Move Left for Lefties, Right for Righties
So, yeah, it’s the nature of politics that candidates move as far toward the ideology of a given audience as they think they can get away with, which increases the appearance of their agreement. Still, there are two additional — and worrisome — factors at play when the Providence Journal can describe the performance of six candidates for governor at a progressive event:
On many fronts, there were more similarities than differences among the slate of candidates that included two Democrats, two Republicans, a Moderate and an independent.
The first factor is that the candidates are, in fact, too close to each other, politically. At least, it can be said that so many things are considered to be relevant to government, at this point in our state and country history, that there’s always plenty of room to emphasize agreement. As an exception that proves the rule, consider this odd moment:
Republicans Victor G. Moffitt and John Robitaille were not asked about their positions on sex education or abortion, although both have described themselves as antiabortion.

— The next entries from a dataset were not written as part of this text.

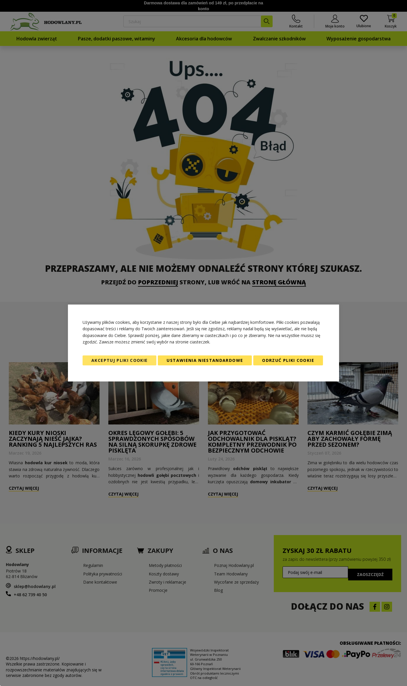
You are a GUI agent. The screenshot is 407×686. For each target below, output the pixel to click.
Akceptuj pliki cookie (119, 360)
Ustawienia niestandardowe (205, 360)
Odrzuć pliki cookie (288, 360)
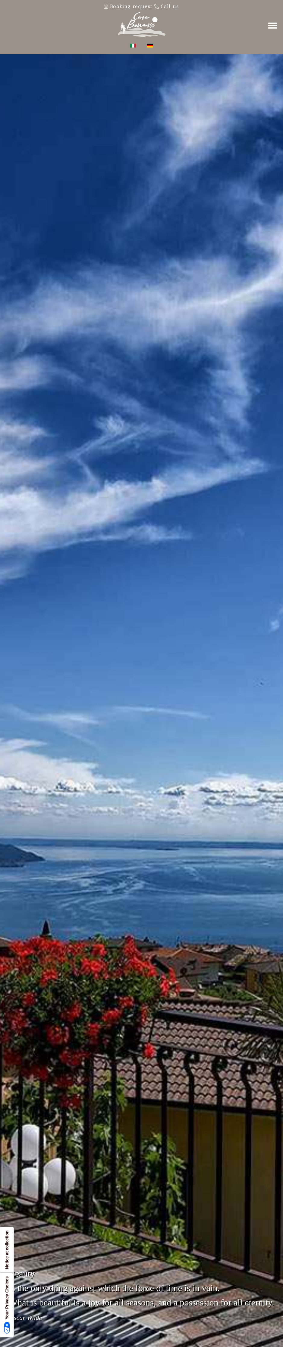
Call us (166, 6)
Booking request (129, 6)
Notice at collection (7, 1250)
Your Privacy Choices (7, 1305)
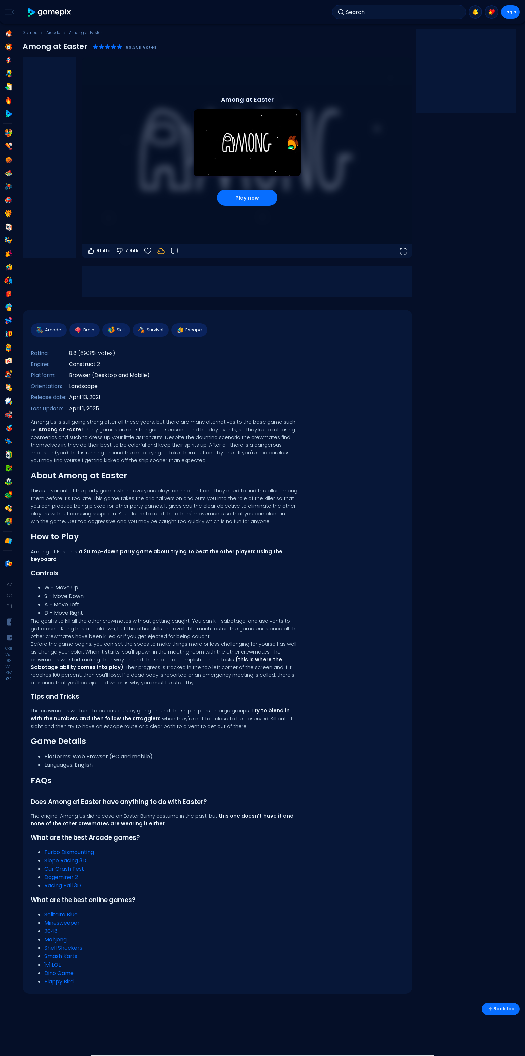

I don’t know whose decision it was not to ask the two Republicans those questions, but it can’t be healthy. Either they didn’t want to say or the event hosts didn’t want their audience to have to hear something with which they disagreed.
The second factor is that the political tracks are too well worn, especially in Rhode Island. The candidates know what they’re supposed to say to whom, and for the most part, the various constituencies are content to hear it. And there we go. Business as usual continues. How else to interpret this from Robitaille?
Robitaille, Governor Carcieri’s former communications director, went the furthest when he endorsed the creation of a task force to improve the state’s cash-assistance program, known as welfare.
“I don’t think throwing more money at a problem is going to solve it,” he said. “I’m not talking about cutting programs. I’m talking about making them better.”